= OPDRACHTDOEL =
Beantwoord alstublieft de volgende vragen over de uitspraak over de hospice:
(a) Hoe moet de term 'in hoofdzaak' volgens vaste jurisprudentie van de Hoge Raad worden uitgelegd?
(b) Wat is voor het oordeel van de rechtbank doorslaggevend?
(c) Voor welk belastingjaar is de hospice als niet-woning aangemerkt?

= AANGELEVERDE TEKST =
= = =

Volgens vaste jurisprudentie van de Hoge Raad (bijvoorbeeld Hoge Raad 4 december 1991, BNB 1992/47) dient de term 'in hoofdzaak' te worden uitgelegd als: voor ten minste 70%.
3.4 Op verweerder rust de last aannemelijk te maken dat bij de onderhavige onroerende zaak sprake is van een niet-woning. De rechtbank is van oordeel dat verweerder aan zijn bewijslast heeft voldaan en overweegt hiertoe als volgt.
3.5 De vastgestelde feiten in hun onderling verband en samenhang beschouwd leiden tot het oordeel dat eiseres in de hospice een vorm van met verzorging en begeleiding omgeven huisvesting aanbiedt, zodanig dat de hospice mensen met een beperkte levensverwachting in staat stelt daar op een aangename manier het laatste deel van hun leven te verblijven. Dat de hospice er zoveel mogelijk naar streeft een huiselijke sfeer te creëren en het geheel een op een woning gelijkende opzet heeft, maakt niet dat reeds daarom de onroerende zaak (of delen daarvan) per definitie ook als woning in de zin van de wet moet worden aangemerkt. Voor het oordeel van de rechtbank is doorslaggevend dat het gaat om een tijdelijk verblijf, veelal korter dan zes maanden, en dat de aan "wonen" verbonden zekere duurzaamheid dus ontbreekt. Van belang hierbij is ook, dat er geen sprake is van een formele adreswijziging.
3.6 Ten aanzien van de verwijzing van eiseres naar een hospice in [plaats], waarbij wel zou zijn uitgegaan van een woning, overweegt de rechtbank dat dit, nog los van de omstandigheid dat eiseres dit niet heeft onderbouwd of anderszins heeft geconcretiseerd, niet ter beoordeling kan staan, nu er bij ieder object individueel dient te worden getoetst of sprake is van een woning dan wel een niet-woning.
3.7 Ook voorts zijn namens eiseres geen feiten of omstandigheden naar voren gebracht die tot een ander oordeel leiden. Verweerder heeft dan ook terecht geen toepassing gegeven aan het bepaalde in artikel 220e van de Gemeentewet en heeft de hospice voor het belastingjaar 2009 terecht als niet-woning aangemerkt. Het beroep dient ongegrond te worden verklaard.
Proceskosten
De rechtbank ziet geen aanleiding voor een proceskostenveroordeling.

= = =

= BRONFRAGMENT =
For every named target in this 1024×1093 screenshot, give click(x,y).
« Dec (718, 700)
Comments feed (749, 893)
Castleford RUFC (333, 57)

= = =

= UITGEWERKTE OPDRACHT =
(a) Als: voor ten minste 70%.
(b) Dat het om een tijdelijk verblijf gaat, veelal korter dan zes maanden, en dat de aan "wonen" verbonden zekere duurzaamheid dus ontbreekt.
(c) 2009.